For all its extremes, the Atkins revolution is a reality check on at least one front. Although it's been tens of thousands of years since agriculture gave mankind regular access to carbohydrate-rich foods, it wasn't until modern times that industrialization and rising incomes destroyed all limits on intake. Many humans behave like their animal relatives who literally will eat themselves to death if given unlimited access to food. Human bodies are ill equipped to deal with modern abundance -- people naturally crave the energy-rich foods that were once scarce.

Being the good businessmen that they are, mass retailers have tapped into these consumer desires. The Frito-Lay Grab-Bag, the Krispy Kreme dozen, the supersize fries, and the enormous Cinnabon are all manufactured from a cheap combination of starch, sugar and fat, then sold to satisfy consumers' animal hunger. The cheap ingredients in these foods make for very profitable businesses, but as America's obesity statistics show, they are recipes for disaster.

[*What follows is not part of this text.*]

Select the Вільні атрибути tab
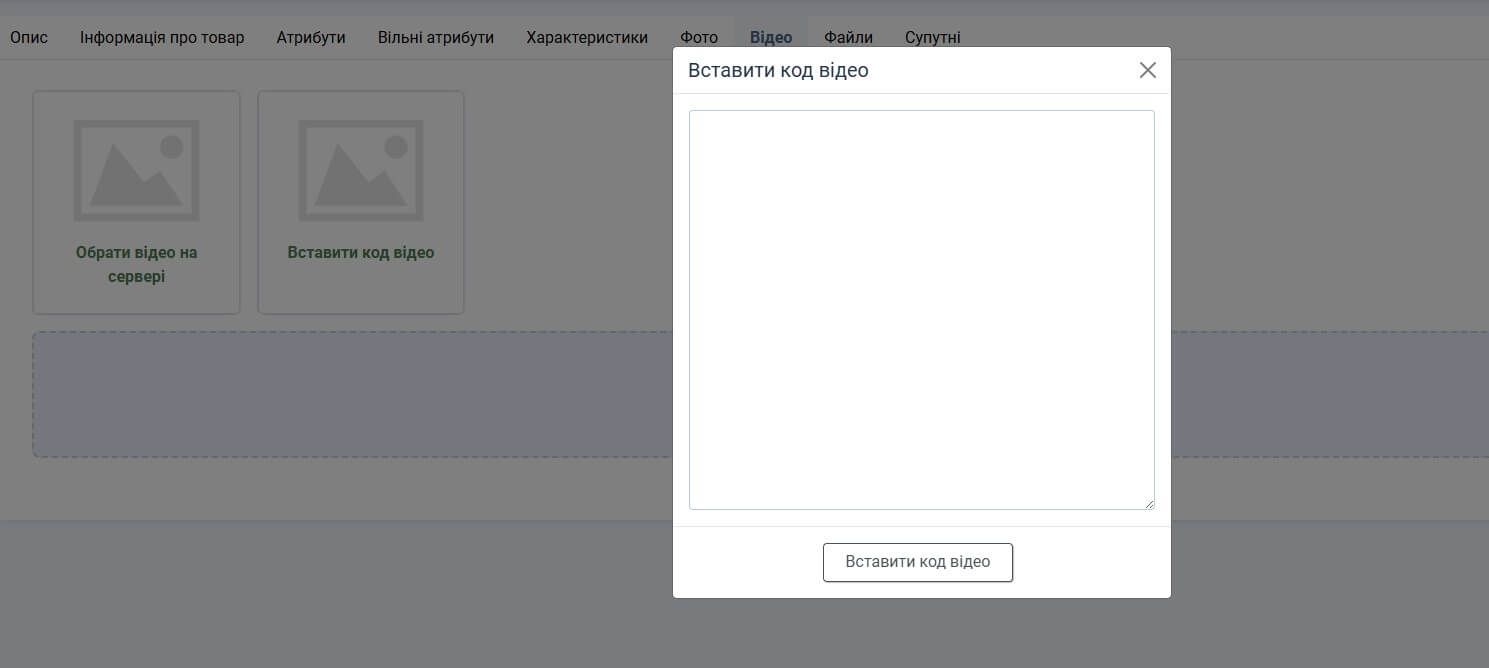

Aware of the problem, but unable to control their animal instincts, Americans have turned to the Atkins diet. They continue eating large amounts of fat, which sates their hunger, while they cut down severely on carbohydrates. The gimmick seems to work, but there should be no question that it is exactly that -- a gimmick. Eating large amounts of meat and fat is no more natural than eating 700-calorie cinnamon buns "as big as your face."6,7 People who shed pounds quickly on Atkins will one day face a hard reality -- if they ever return to their previous eating habits, the weight will return. Permanent weight loss requires a permanent lifestyle change. Certainly, most of those pledged to the Atkins fad will not follow it forever. The few who stay on it must face unknown long-term health consequences.

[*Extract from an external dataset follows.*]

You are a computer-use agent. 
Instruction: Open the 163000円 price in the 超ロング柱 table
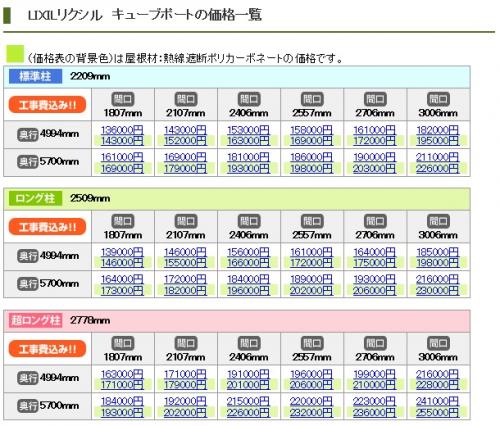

Clearly, not everyone is cut out for a healthy lifestyle. Everyone has faults, and for those who simply can't control their food intake, low-carbohydrate diets may be a viable option. But the manic acceptance of the Atkins fad by many millions of Americans is troubling. Can so many people really be so devoid of control over their animal instincts that they must swear off bread, pasta, and rice -- the very foods that spawned civilization? Is eating a variety of foods in sensible amounts (in combination with moderate exercise) really a less attractive option? That so many people have chosen the former over the latter highlights just how ridiculous the culinary dimension of American culture has become.

Related Web Columns:
Riding to the Buffet, October 15, 2002

Segway to Obesity, April 30, 2002


1., Press Release: AFC ENTERPRISES names Chris Elliott Cinnabon President, July 23, 2003

2. Center for Science in the Public Interest, Nutrition Action Health Letter, Cinn City, November 1999.

3. Associated Press, Study on Weight Gain Tips Scale in Atkins' Favor, Feb 6, 2004.

4. The Journal of the American Medical Association, Prevalence and Trends in Obesity Among US Adults, 1999-2000, October 9, 2002

5. Mayo Clinic, Low-Carbohydrate Diets: Are They Safe and Effective? November 26, 2003

6. Center for Science in the Public Interest, Ibid.

7. Quotation from author's girlfriend, Kerry Dooley.